La semana pasada hablé en Radio Roma Libera del arte aprovechas las propias culpas según las enseñanzas de San Francisco de Sales. Ahora bien, ese arte, esa actitud espiritual que nos ayuda a superar el desaliento cada vez que caemos, presupone la práctica un sacramento hoy muy olvidado: la Penitencia.
Actualmente en los templos se forman largas filas a la hora de comulgar, pero no hay colas en los confesionarios. La Confesión está arrinconada porque no sólo se ha perdido el sentido del pecado, sino también la conciencia de que hay un Dios que juzga nuestras culpas. La Comunión se entiende como un acto colectivo que nos pone en sintonía con la comunidad cristiana, en tanto que la Confesión se ve como un sacramento desprovisto de la dimensión comunitaria, porque se entiende, con una actitud muy reduccionista, como el encuentro con un hombre aislado, el sacerdote, al que cuesta mucho ver como representante de Dios. Que los sacerdotes con frecuencia reciban a los penitentes amistosa y familiarmente fuera del confesionario favorece esa interpretación más humana que divina del sacramento.
Por eso, es importante tener presentes algunas verdades fundamentales. La Penitencia o Confesión es el sacramento instituido por Jesucristo para absolver los pecados cometidos después del Bautismo. Mediante el Bautismo, el pecado original es destruido y el Reino de Dios se instala en el hombre. Pero la herida del pecado original permanece, y por la debilidad de su corazón y su carne el hombre sucumbe continuamente al mal. Nadie piense que esté libre de pecado. Afirma San Juan que si, como hacen algunos herejes anticristianos que se declaran inmunes a toda falta, dijéramos que no tenemos pecado, nos engañaríamos a nosotros mismos (1 Jn.1,8). Aunque en la Iglesia hay pecadores, la Iglesia en sí no es pecadora. Siempre es de por sí santa e inmaculada.

======

◆ **Tareas por realizar**
(A) Según el extracto sobre la Confesión, ¿para qué instituyó Jesucristo el sacramento de la Penitencia?
(B) Por favor, reproduce textualmente el pasaje del extracto sobre la Confesión que va desde "La semana pasada" hasta "olvidado: la Penitencia.", ambos incluidos.
(C) Indica si cada afirmación coincide con el extracto sobre la Confesión y cita las palabras que lo deciden:
(i) En los templos se forman largas colas ante los confesionarios.
(ii) Mediante el Bautismo se destruye el pecado original.
(iii) La Iglesia en sí es pecadora.

◆ **Entradas mostradas**
======

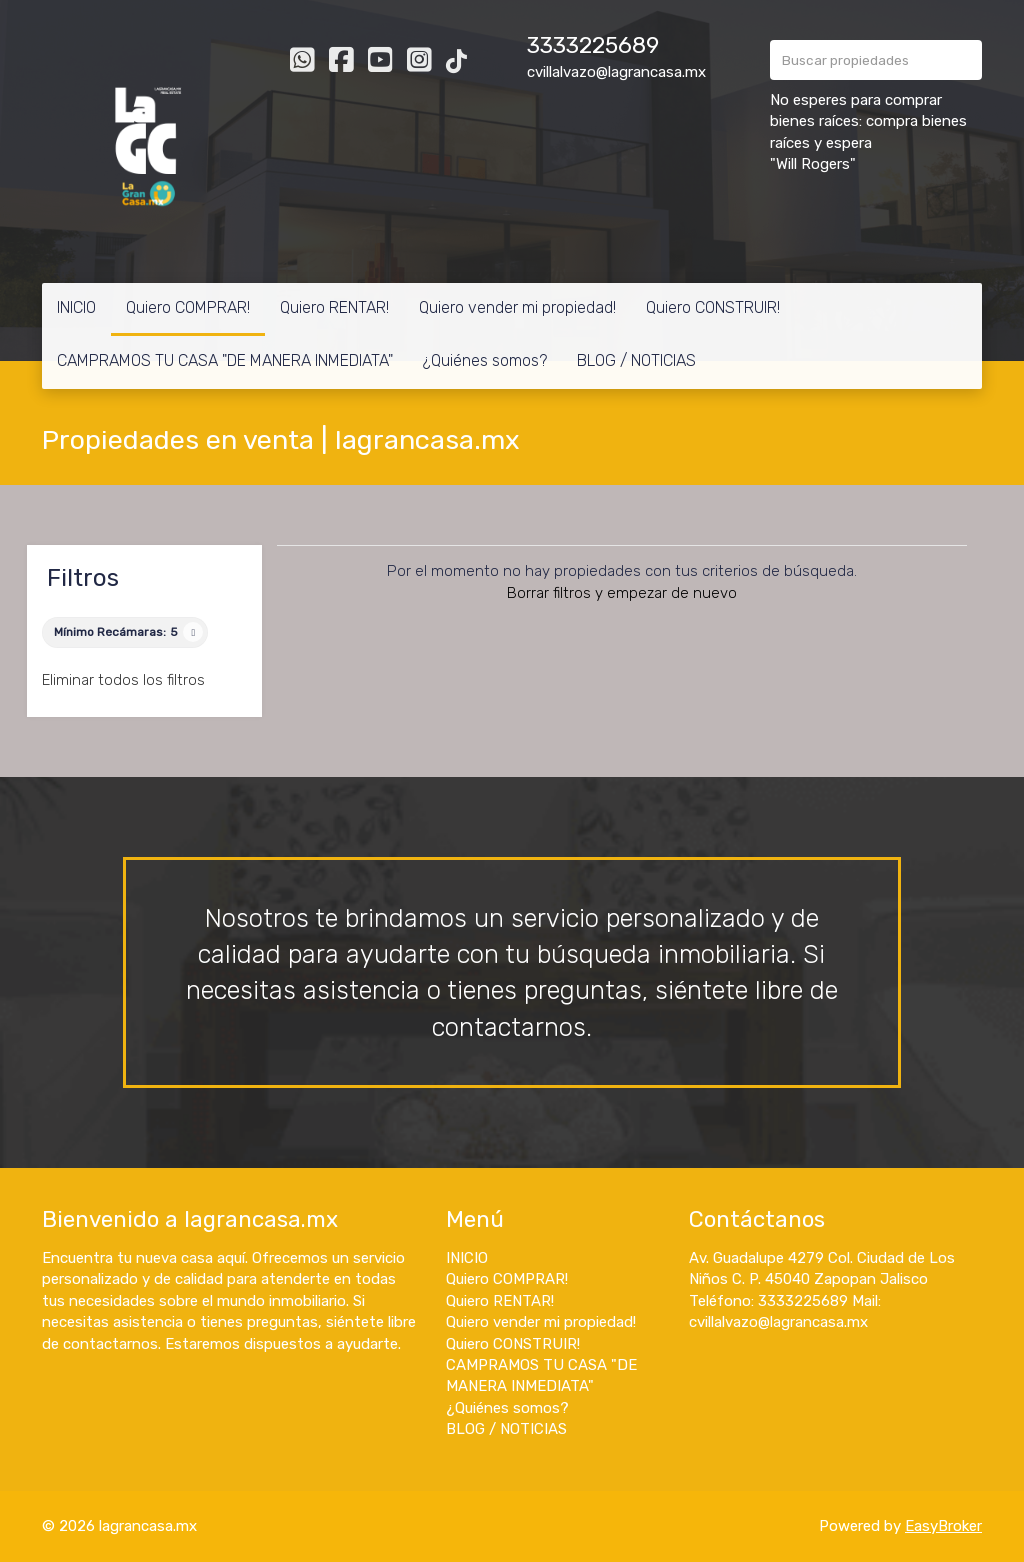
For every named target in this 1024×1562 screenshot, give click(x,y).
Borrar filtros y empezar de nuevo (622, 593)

======

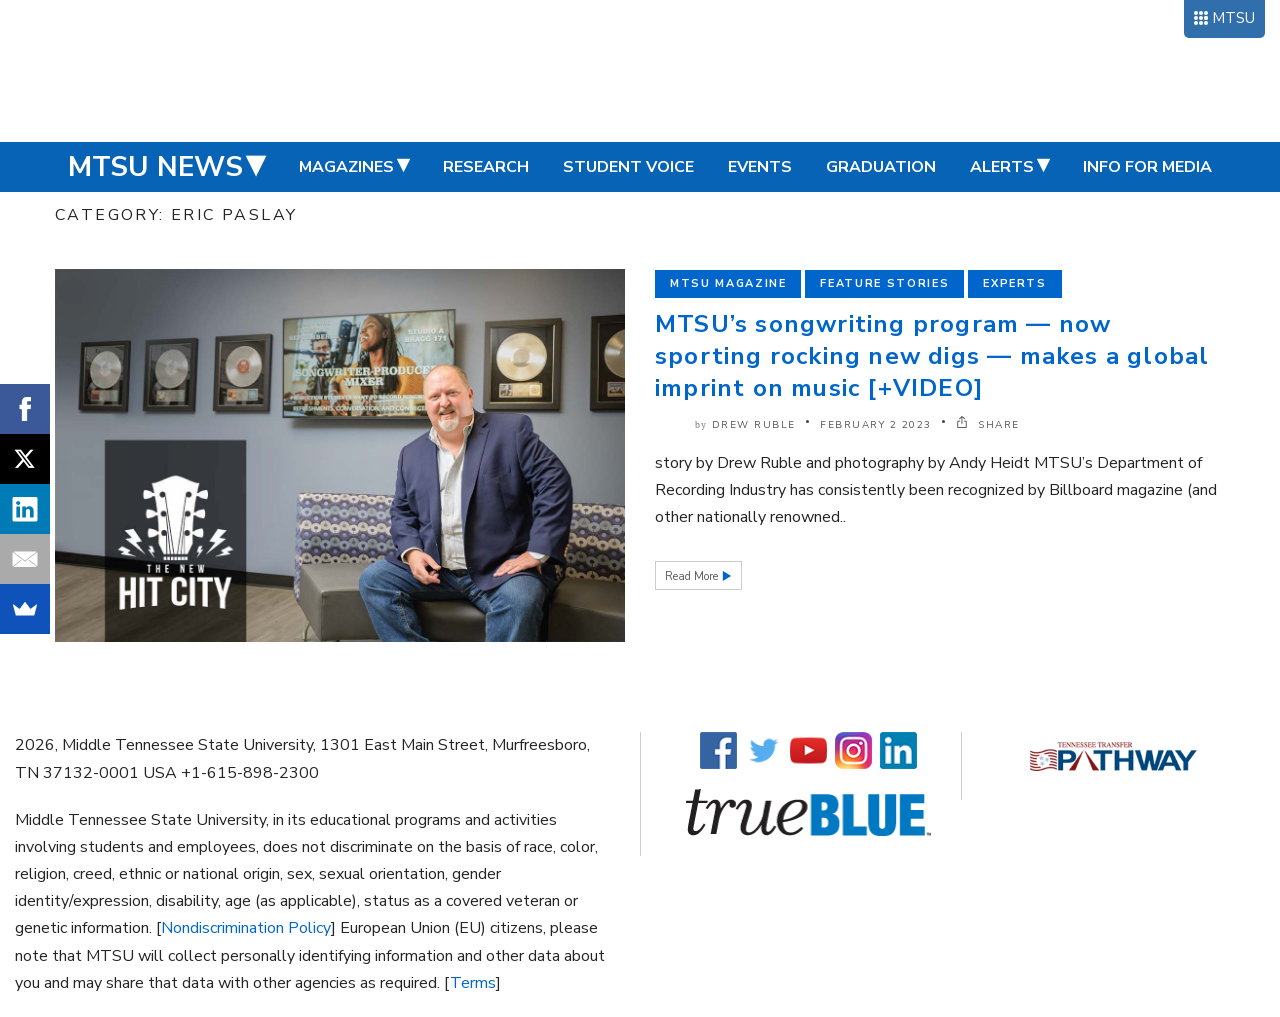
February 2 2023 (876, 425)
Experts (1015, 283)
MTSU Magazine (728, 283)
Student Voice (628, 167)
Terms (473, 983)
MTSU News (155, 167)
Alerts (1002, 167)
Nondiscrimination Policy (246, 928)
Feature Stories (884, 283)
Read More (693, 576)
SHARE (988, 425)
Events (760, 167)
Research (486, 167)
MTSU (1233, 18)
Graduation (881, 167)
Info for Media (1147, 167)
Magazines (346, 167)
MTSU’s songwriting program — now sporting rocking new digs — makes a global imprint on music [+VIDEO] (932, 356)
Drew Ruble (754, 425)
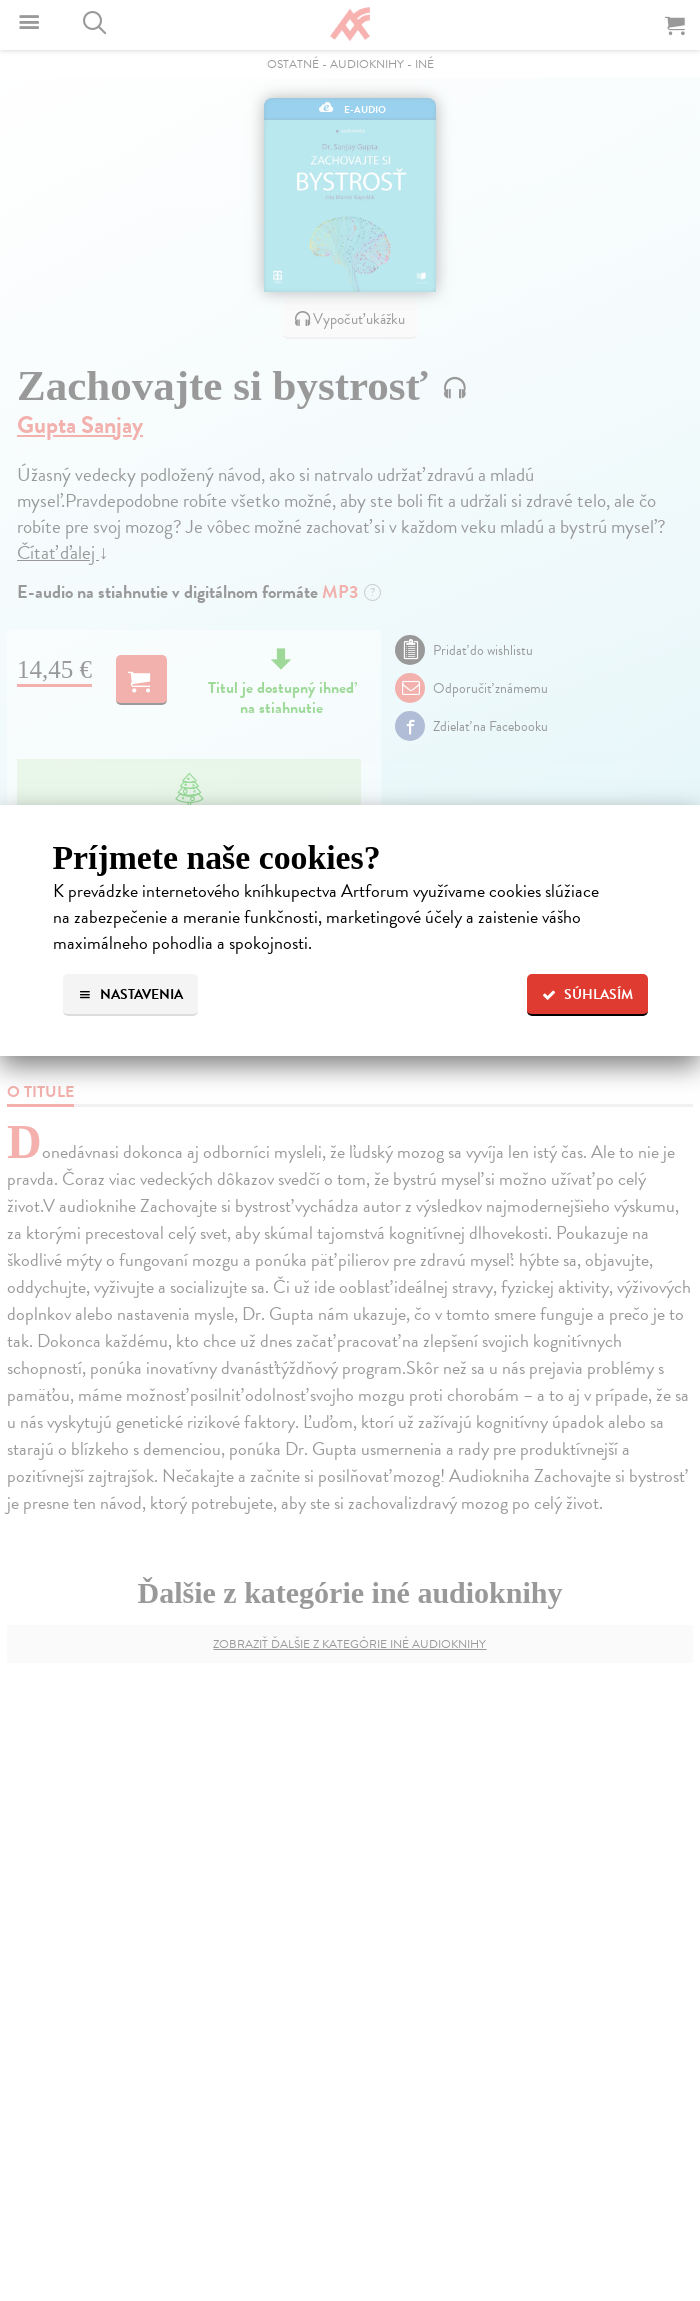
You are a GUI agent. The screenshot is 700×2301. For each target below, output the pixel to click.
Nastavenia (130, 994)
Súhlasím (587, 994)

======

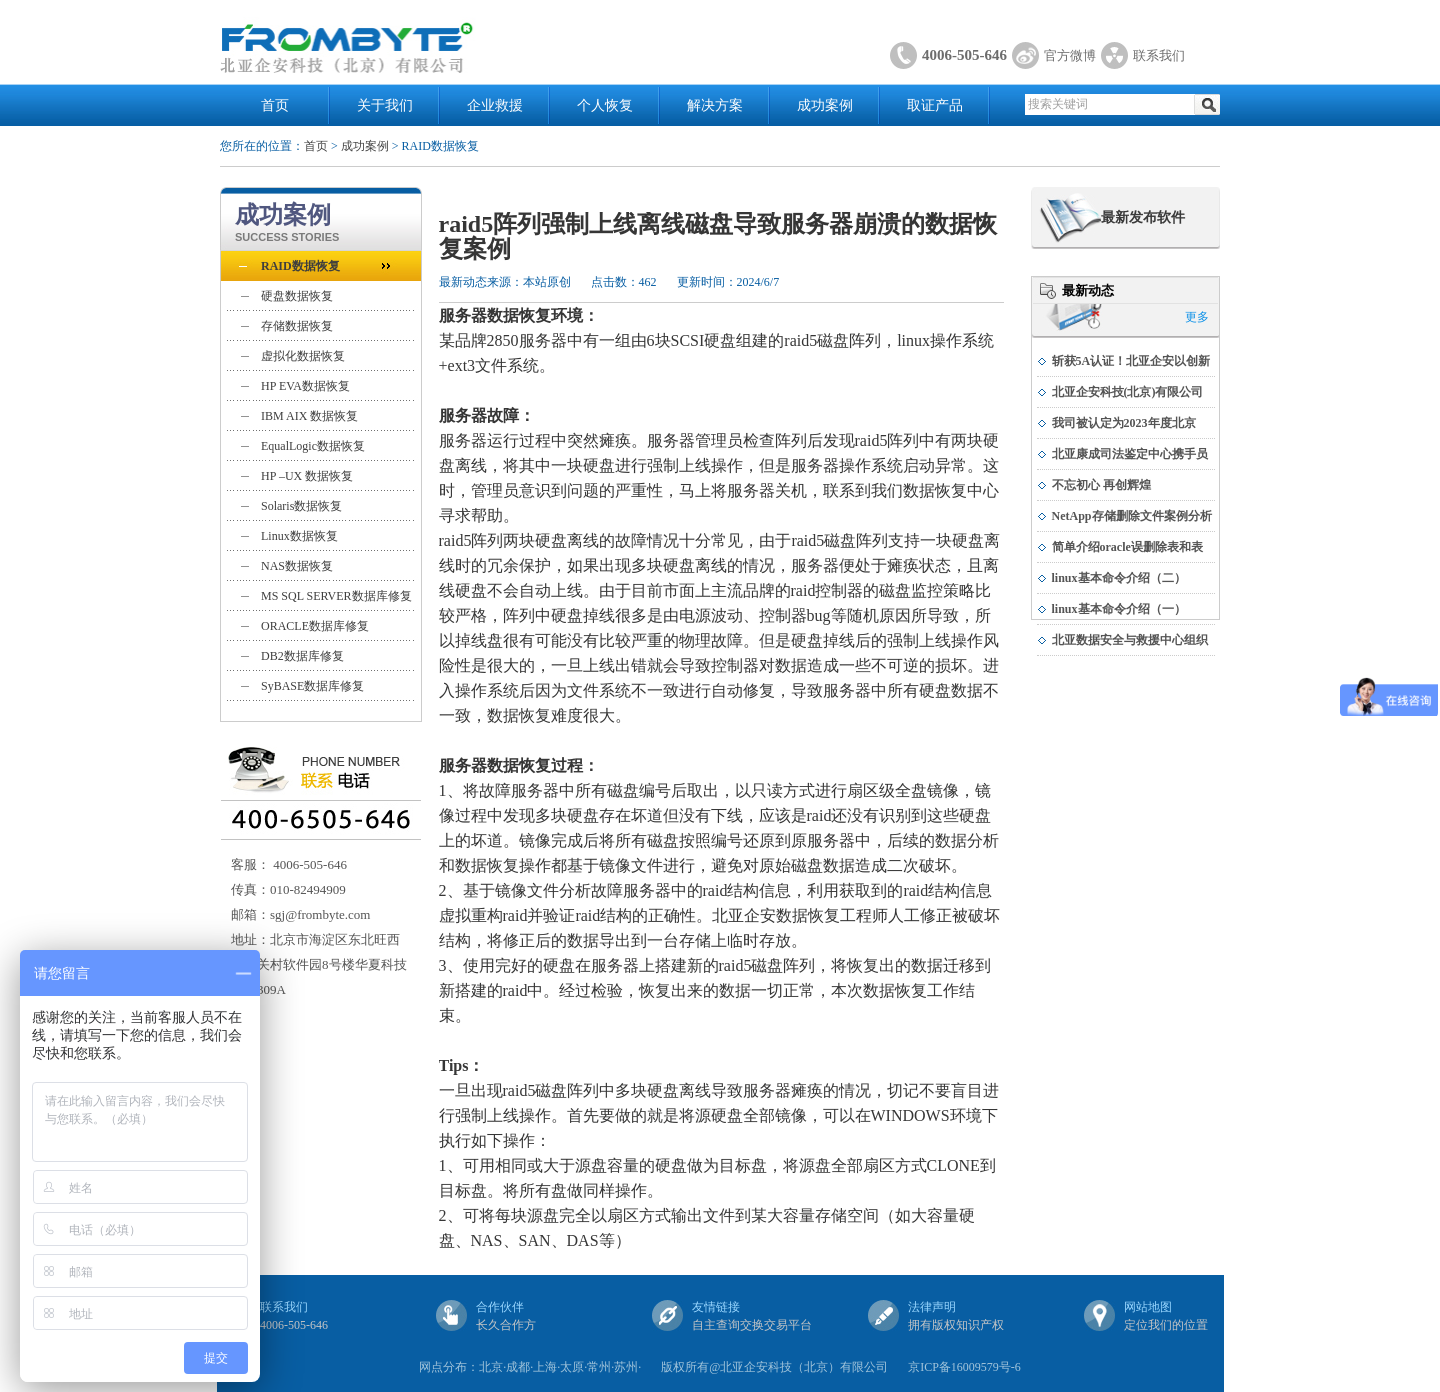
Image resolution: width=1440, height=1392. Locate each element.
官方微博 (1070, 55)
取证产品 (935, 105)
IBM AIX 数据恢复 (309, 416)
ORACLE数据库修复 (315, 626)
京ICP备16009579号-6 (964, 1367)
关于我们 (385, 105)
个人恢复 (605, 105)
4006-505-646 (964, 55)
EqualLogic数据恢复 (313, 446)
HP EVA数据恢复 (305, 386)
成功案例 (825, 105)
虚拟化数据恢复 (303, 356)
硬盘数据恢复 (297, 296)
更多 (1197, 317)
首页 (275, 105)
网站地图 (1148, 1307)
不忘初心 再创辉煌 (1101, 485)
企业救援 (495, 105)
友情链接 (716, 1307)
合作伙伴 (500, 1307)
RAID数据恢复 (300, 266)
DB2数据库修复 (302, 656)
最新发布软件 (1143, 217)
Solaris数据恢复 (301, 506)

======

◆ **Resultados del ejercicio**
(A) Para absolver los pecados cometidos después del Bautismo.

(B)
La semana pasada hablé en Radio Roma Libera del arte aprovechas las propias culpas según las enseñanzas de San Francisco de Sales. Ahora bien, ese arte, esa actitud espiritual que nos ayuda a superar el desaliento cada vez que caemos, presupone la práctica un sacramento hoy muy olvidado: la Penitencia.

(C)
(i) No: "no hay colas en los confesionarios".
(ii) Sí: "Mediante el Bautismo, el pecado original es destruido".
(iii) No: "la Iglesia en sí no es pecadora".